Mass Coral Spawn

One of the wonders of the natural world is how creatures of utmost simplicity are able to undertake staggering feats of communication. Many of these feats are accomplished by marine creatures, but almost nothing is known about how they do it.  An impressive example of communication and synchronization of marine creatures – and maybe the biggest sex event on the earth – is the mass spawning of the Great Barrier Reef, when hundreds of species of corals and other invertebrates cloud the sea with eggs and sperm during a few nights after the full moon in November each year.

This is the beginning of the coral life cycle; larvae hatch, develop and drift through the ocean while developing all the features to start life as a new baby coral.  However, drifting larvae must settle, in other words, they must choose and attach themselves to a site where they can metamorphose and begin a sessile mode of life.  Research has shown that larval settlement is a highly selective process which is guided by a range of signals which “tell” coral larvae where to settle.  This involves signalling using various chemicals in complex pathways developed over millennia of evolution.

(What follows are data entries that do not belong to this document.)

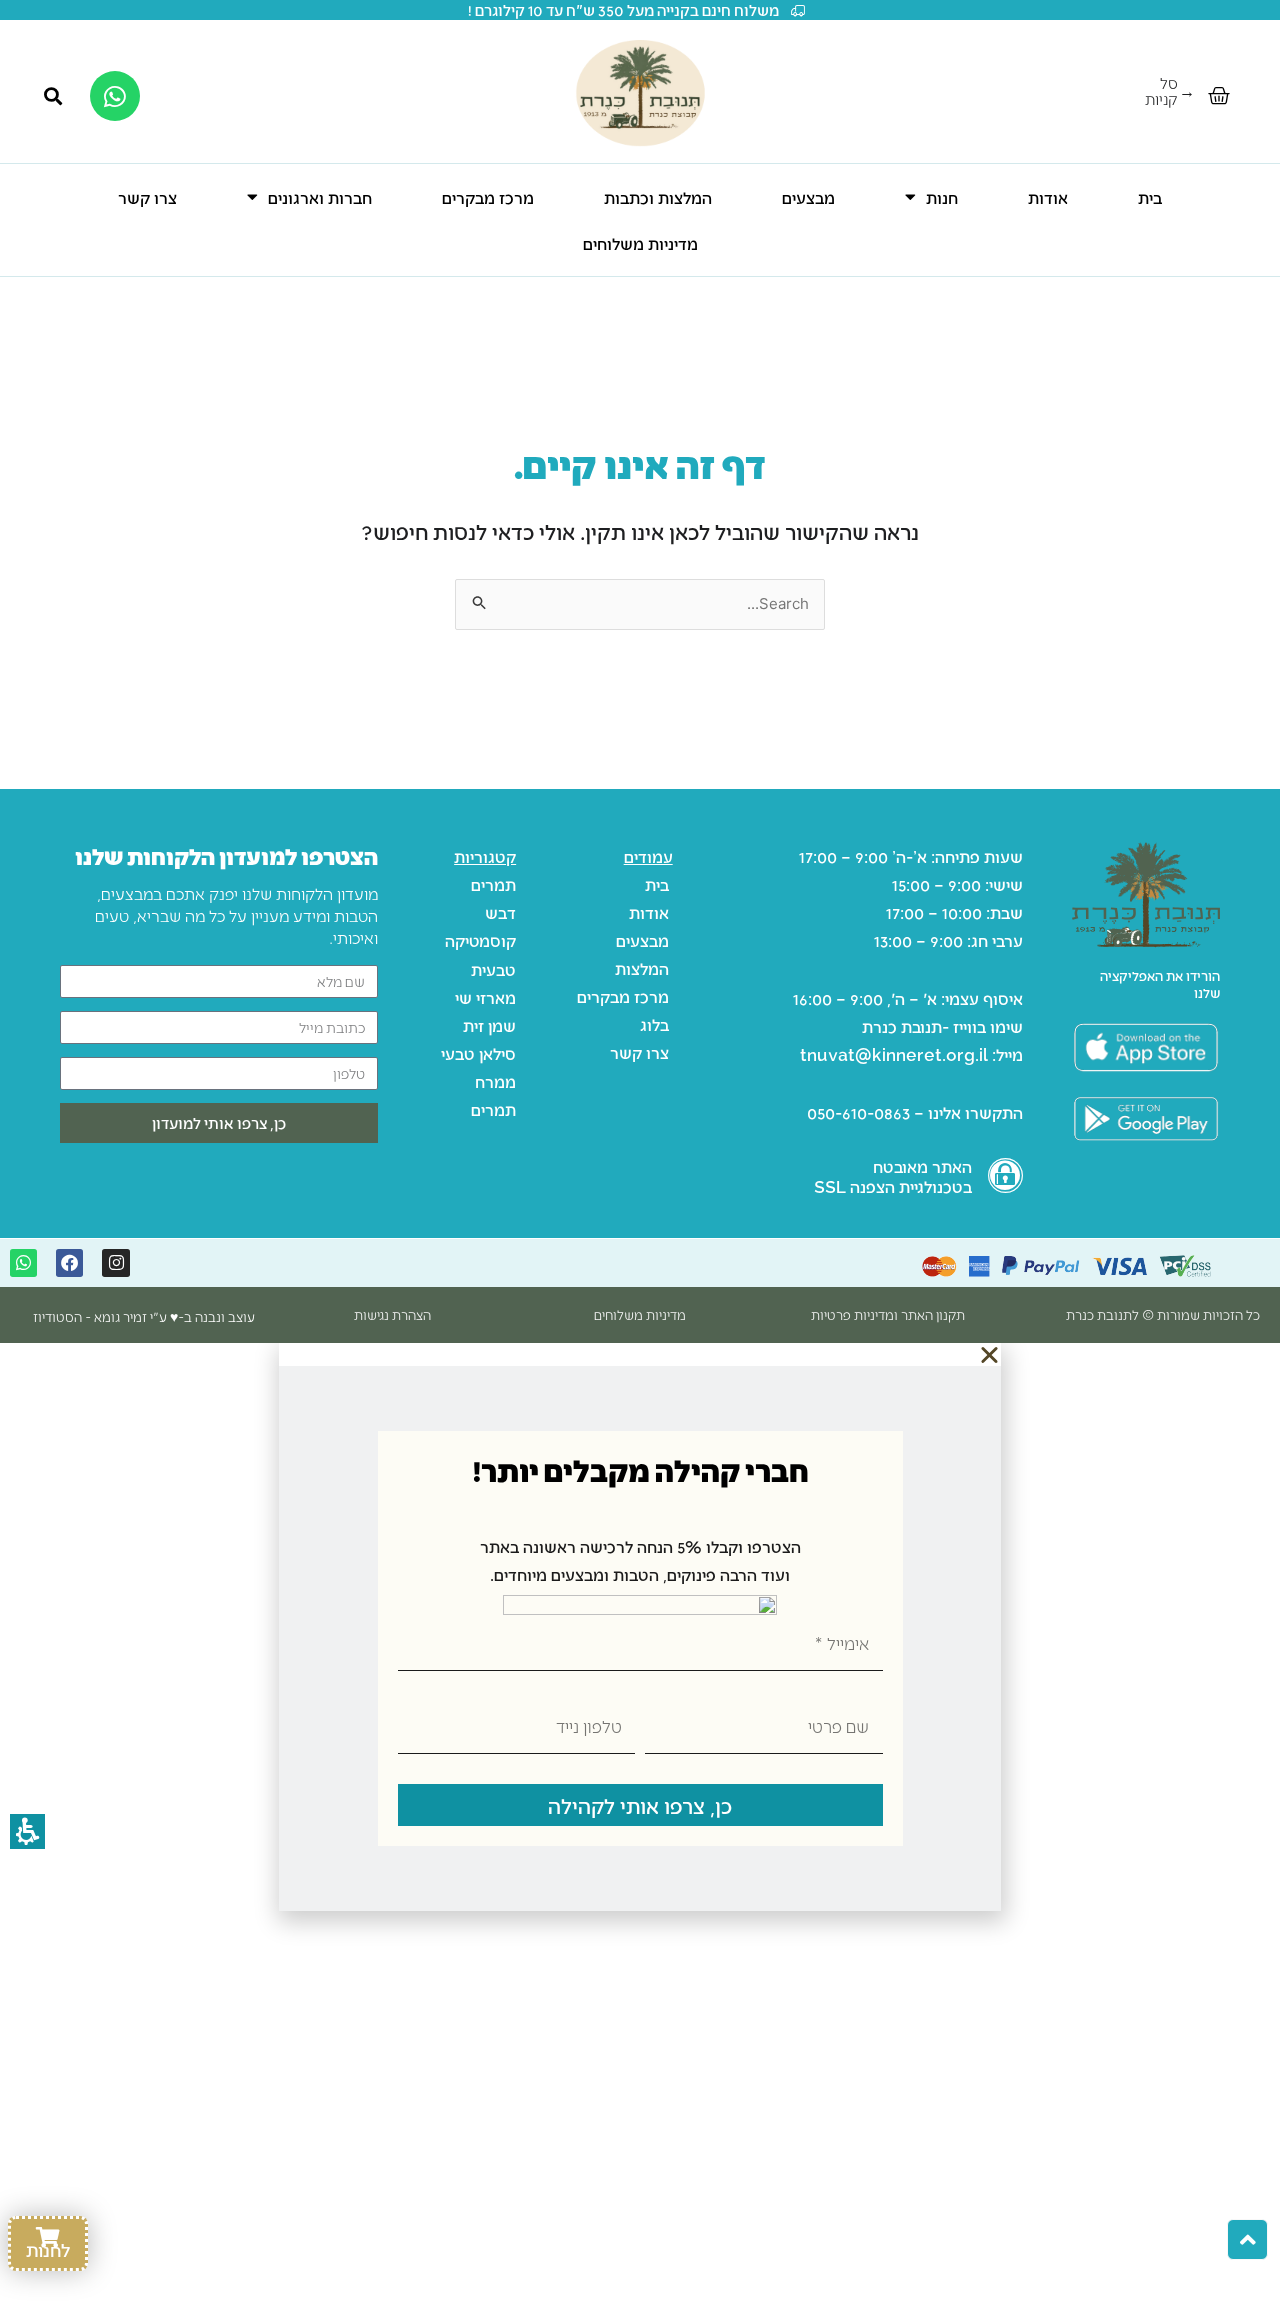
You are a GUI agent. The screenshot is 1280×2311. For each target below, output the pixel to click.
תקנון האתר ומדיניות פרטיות (888, 1314)
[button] (1219, 96)
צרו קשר (147, 197)
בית (1150, 197)
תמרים (493, 884)
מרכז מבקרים (488, 197)
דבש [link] (500, 912)
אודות (1048, 197)
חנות (942, 197)
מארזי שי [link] (485, 997)
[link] (1146, 1118)
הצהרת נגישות (392, 1314)
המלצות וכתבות (658, 197)
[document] (640, 1627)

In collaboration with the Australian Institute of Marine Sciences in Townsville, Dr. Tilmann Harder and Jan Tebben of the University of NSW are studying the cues that guide coral larvae to suitable sites to settle and grow.  These cues originate from certain bacteria attached to hard marine substrates and certain types of algae, referred to as crustose coralline algae.  By running experiments which look at the settlement response of larvae when they are exposed to isolated molecules from bacteria and algae, researchers try to decipher the signalling compounds that play a very important role in the establishment of new coral reefs.